Choosing the number of topics is more art than science, and it’s
recommended that you try several values.
After running LDA you can obtain an output of the computed topics using the
LDAPrintTopics utility:
bin/mahout ldatopics \
-i <input vectors directory> \
-d <input dictionary file> \
-w <optional number of words to print> \
-o <optional output working directory. Default is to console> \
-h <print out help> \
-dt <optional dictionary type (text|sequencefile). Default is text>
Example
An example is located in mahout/examples/bin/build-reuters.sh. The script
automatically downloads the Reuters-21578 corpus, builds a Lucene index and
converts the Lucene index to vectors. By uncommenting the last two lines
you can then cause it to run LDA on the vectors and finally print the
resultant topics to the console.
To adapt the example yourself, you should note that Lucene has specialized
support for Reuters, and that building your own index will require some
adaptation. The rest should hopefully not differ too much.
Parameter Estimation
We use mean field variational inference to estimate the models.

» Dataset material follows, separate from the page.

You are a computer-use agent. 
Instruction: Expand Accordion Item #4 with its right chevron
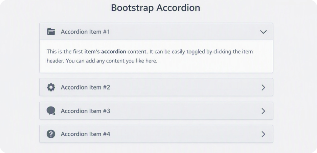(x=263, y=134)

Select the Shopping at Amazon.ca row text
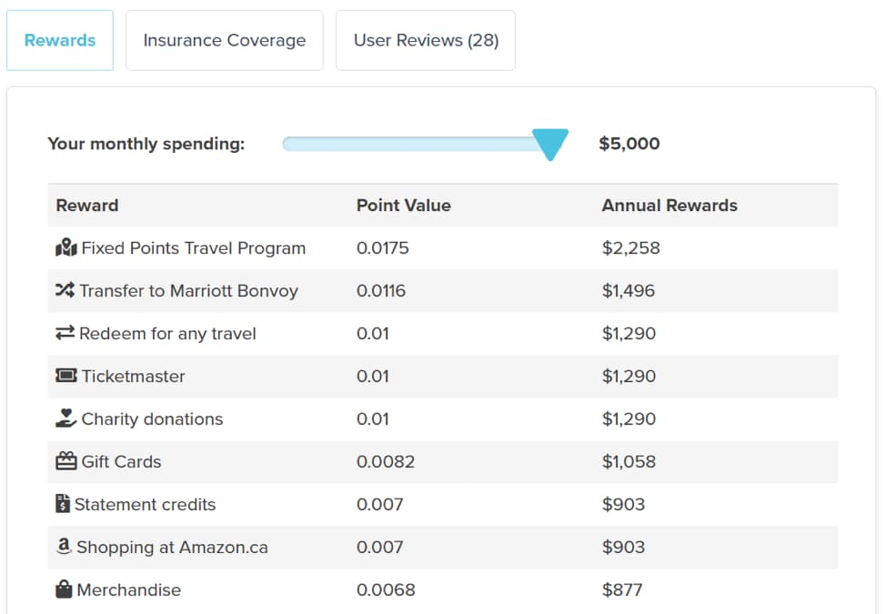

Variational
inference can be thought of as a generalization of EM
for hierarchical Bayesian models. The E-Step takes the form of, for each
document, inferring the posterior probability of each topic for each word
in each document. We then take the sufficient statistics and emit them in
the form of (log) pseudo-counts for each word in each topic. The M-Step is
simply to sum these together and (log) normalize them so that we have a
distribution over the entire vocabulary of the corpus for each topic.
In implementation, the E-Step is implemented in the Map, and the M-Step is
executed in the reduce step, with the final normalization happening as a
post-processing step.
References
David M. Blei, Andrew Y. Ng, Michael I. Jordan, John Lafferty. 2003. Latent Dirichlet Allocation. JMLR.
Thomas L. Griffiths and Mark Steyvers. 2004. Finding scientific topics. PNAS.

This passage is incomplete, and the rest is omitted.